Cancer screening gets $10m funding boost
Australia’s participation in breast, bowel, and cervical cancer screening programs is to receive a funding boost.
Health Minister Greg Hunt says $10 million will be set aside for research to identify new and innovative approaches.
The money will be shared across eight projects aimed at identifying initiatives to further engage and encourage Australians to participate in regular screenings and focus on early detection.
“Australia’s cancer screening programs are world-leading and it’s simple: we know cancer screening saves lives,” Mr Hunt said in a statement on Saturday.
“This research is critical because the more we can do to understand the challenges preventing Australians from getting regular screenings, the more we can do to innovate the programs, maximise protection and save more lives.”
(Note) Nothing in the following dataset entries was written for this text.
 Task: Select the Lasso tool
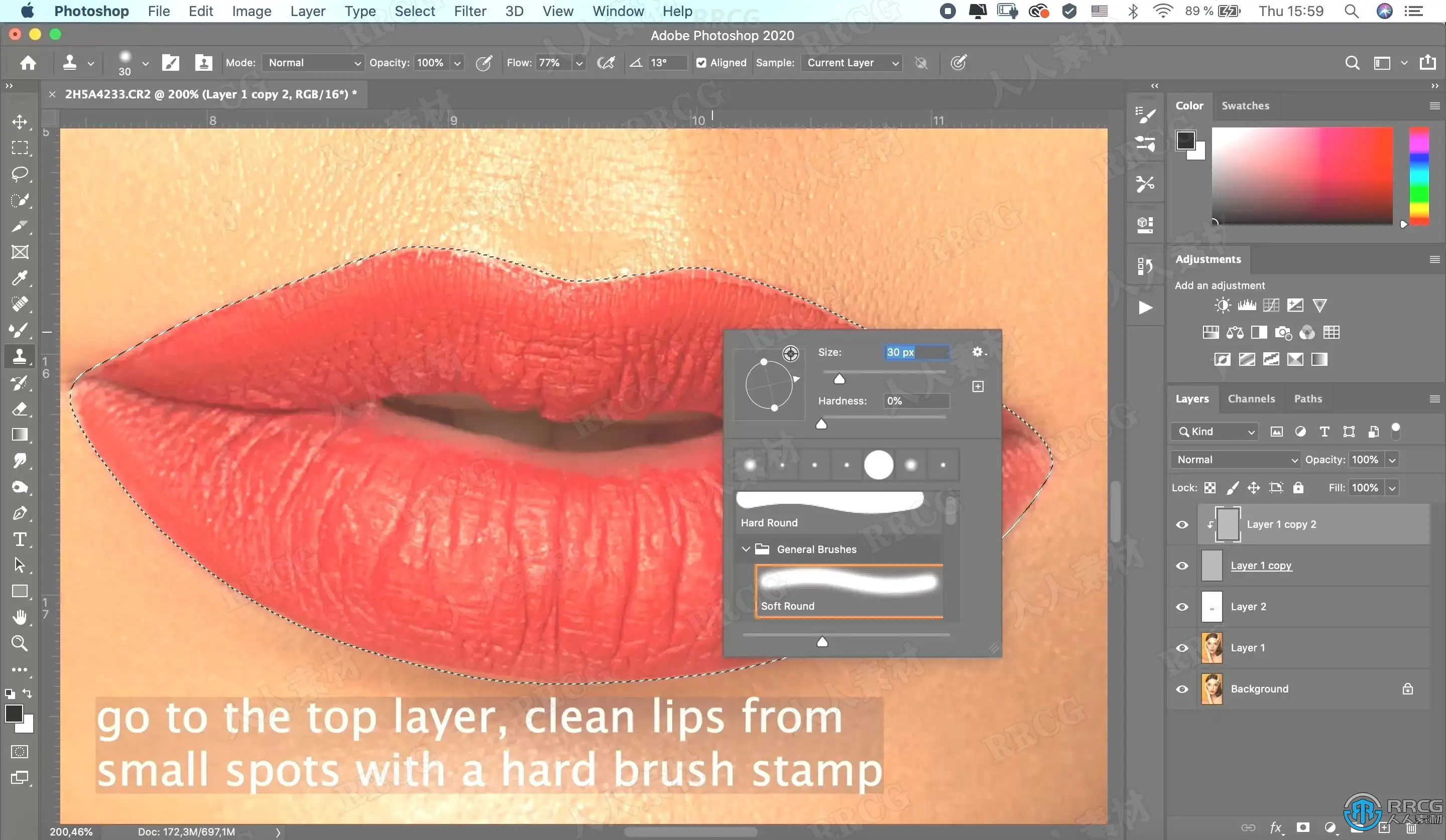(20, 174)
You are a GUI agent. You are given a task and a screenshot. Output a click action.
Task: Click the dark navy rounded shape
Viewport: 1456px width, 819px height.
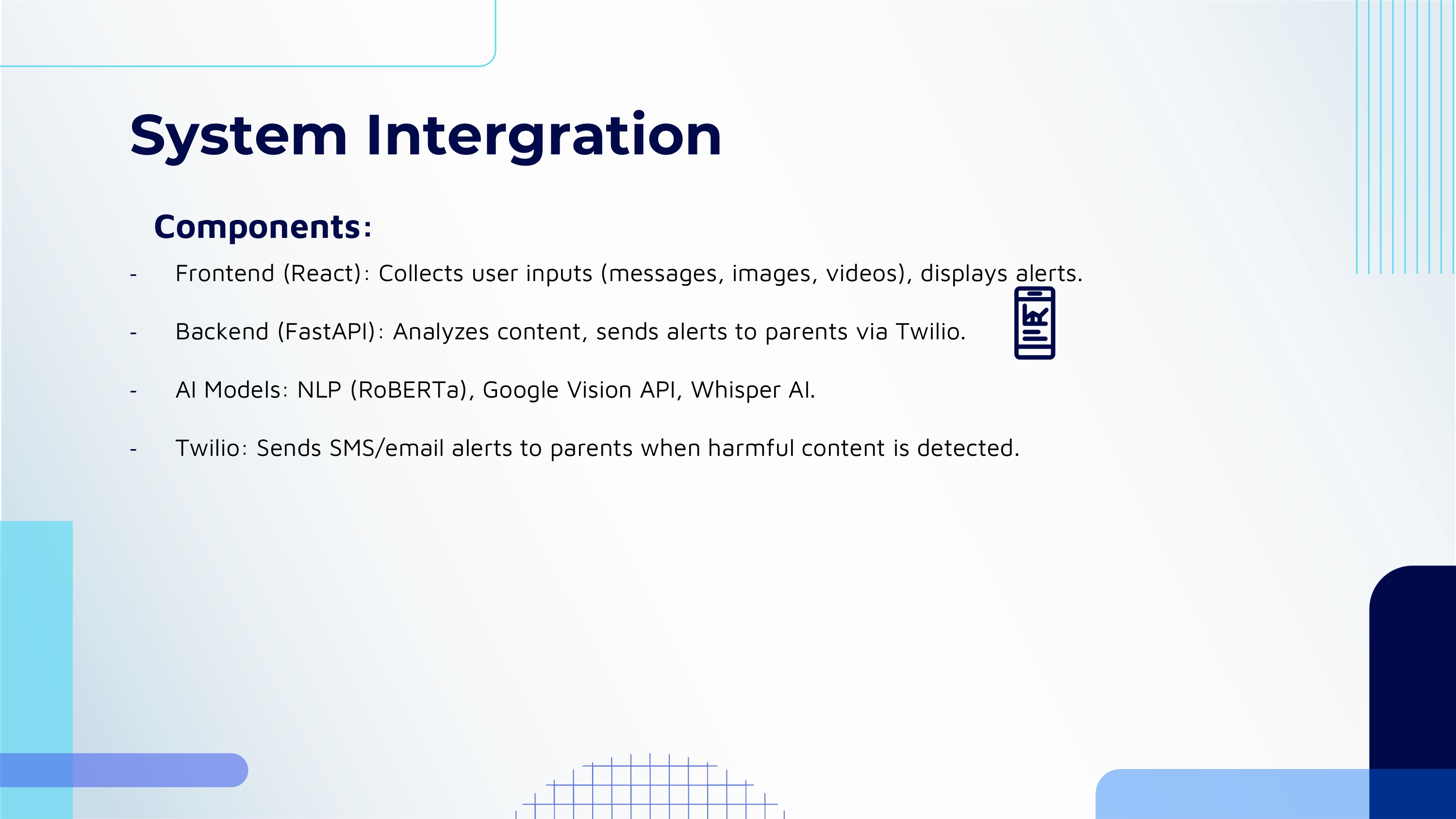coord(1412,667)
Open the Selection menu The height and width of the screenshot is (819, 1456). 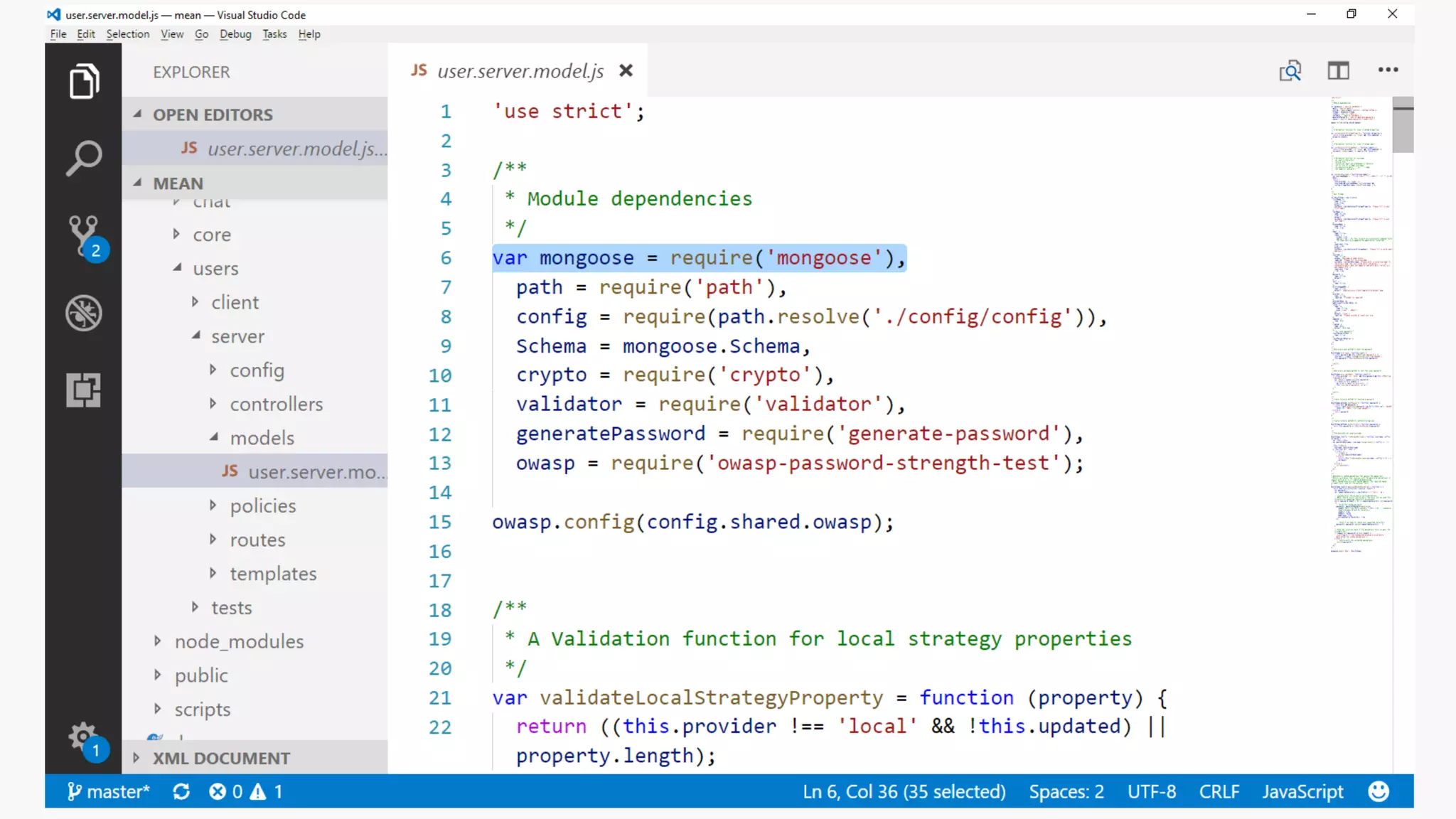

Bowel cancer is the third most common cancer in men and women in Australia and more so in those aged over 50.
Mr Hunt says the National Bowel Cancer Screening Program has been rolled out nationally and has the potential to save 84,000 lives by 2040 if participation levels hit 60 per cent.
Currently participation remains below 45 per cent.
The University of Melbourne will receive $1.5 million to trial SMS messaging of patients in general practice to reach those who have not responded to existing bowel cancer screening information.
Australian National University will also receive $1.7 million towards studies to understand why Indigenous cancer rates are higher than the rest of the population.
Meanwhile, the federal government has promised Australia will be the first nation to achieve the World Health Organization’s global goal to eliminate cervical cancer.
While the risk of cervical cancer has significantly decreased over the past 15 years, the University of Melbourne will get $1.4 million to look at the use of self-collection to increase access and equity to screening.
A further $1.4 million will go to support the uptake of screening in people with intellectual disability.
To help improve breast screening participation, the University of Western Australia will receive $800,000 to target obesity-related barriers and ways to engage Aboriginal and Torres Strait Islander women.